Au-delà du fond de l'affaire, que je ne connais pas, et pour laquelle je ne souhaite pas me laisser intoxiquer par une presse à laquelle je ne fais plus confiance (les news sont devenues des marchandises), la forme de l'affaire veut que l'affaire soit jugée au Tchad....


Nous y reviendrons sans doute ultérieurement... mais on peut déjà dire que la population tchadienne qui ne donne pas son avis sait ce qu'un jugement en France signifie :

- Bob Denard a été relaxé pour ses nombreux services rendus à .... l'Afrique !!!

- les protagonistes de l'affaire Elf (André Tarallo, promotionnaire de Chirac à l'ENA en 1957, pour ne citer que lui) a dû ne faire que deux mois de prison, si mes souvenirs sont bons (la préventive n'étant pas en pratique et selon les circonstances et les personnes comptabilisées de la même façon), pour raisons médicales. Près de deux ans et demi plus tard, celui qui est toujours en vie, mais qui est toujours hospitalisé au moment de ses comparutions, a été condamné définitivement et n'a pas remboursé un centime. Quant aux autres protagonistes qui sont également définitivement condamnés (André Guelfi, Alfred Sirven aujourd'hui décédé – qu'ont-ils payé ou remboursé ? -) ;

- je passe sur les nombreux crimes individuels non élucidés par la justice française concernant des ressortissants français (le juge Bernard Borrel à Djibouti, l'ambassadeur de France au Zaïre Philippe Bernard pour ne citer que les plus connus), je ne parle même pas ceux concernant les Africains (Sylvanus Olympio, Thomas Sankara, Patrice Lumumba, et les dirigeants de l'UPC : Félix Moumié, Ruben Um Nyobé, Ernest Ouandié, Ossendé Afana – à croire qu'on a voulu les éradiquer tous -), a fortiori pour des crimes pourtant commis sur le territoire français (Mehdi Ben Barka, Dulcie September et Outel Bono).

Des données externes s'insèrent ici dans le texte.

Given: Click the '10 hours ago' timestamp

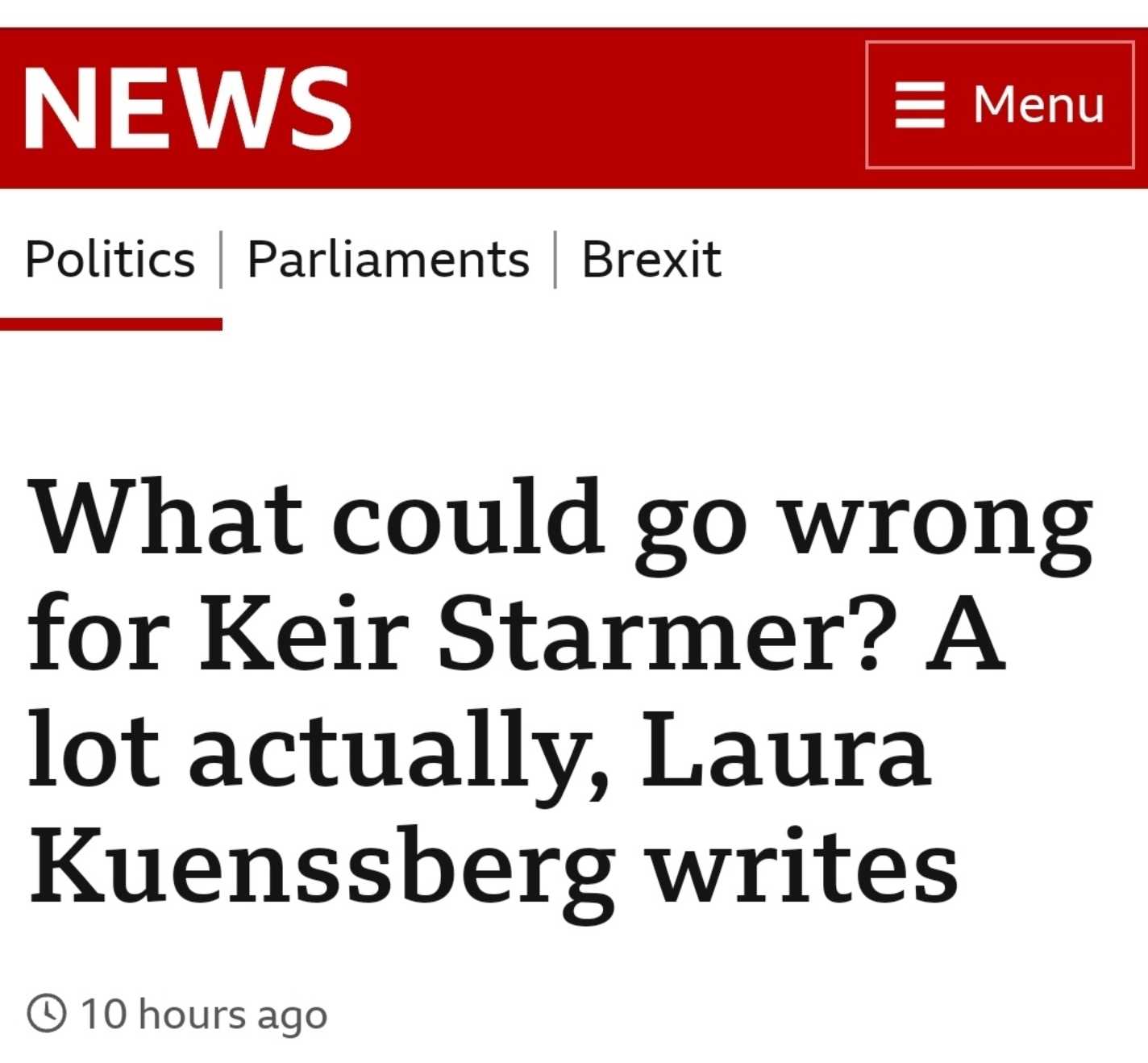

La justice française dont on loue les mérites est pourtant régulièrement condamnée par la Cour européenne des Droits de l'Homme (il est vrai que les magistrats ici ne sont pas aux ordres) et n'a pourtant rien à envier à la justice tchadienne. S'intéresse t-on d'ailleurs aux complices tchadiens de l'Arche de Zoé. Que deviennent-ils ? Sont-ils poursuivis ? Arrêtés ? Personne n'en parle ici, pourtant si les conditions pénitentiaires sont dures pour nos compatriotes, elles le sont également pour les Tchadiens. Qui s'en émeut ?

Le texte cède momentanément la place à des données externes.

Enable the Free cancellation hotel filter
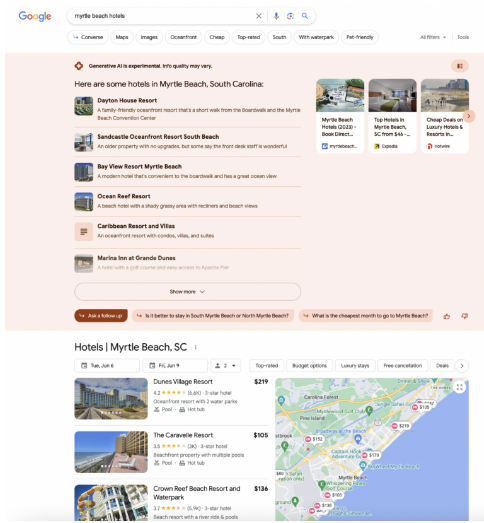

Enfin une brève incursion dans l'affaire des Tarterêts avec le fameux témoin sous X, bien qu'elle concerne la France et non l'Afrique. Cette affaire est scandaleuse, on ne le dit pas assez. Imaginez un blanc qui doit reconnaître un noir ou un asiatique. Pour lui, ils sont tous pareils (il n'y a qu'à regarder toutes les erreurs judiciaires concernant des blacks dans le couloir de la mort aux États-Unis). Pour inventer des preuves, il n'y a pas mieux, car il suffit de trouver un fantôme dont on ne saura jamais rien..... y compris s'il était un policier déguisé !!!



Cette note étant déjà assez longue, j'attend la décision du Conseil Constitutionnel relative à l'affaire ADN avant d'en faire quelques commentaires.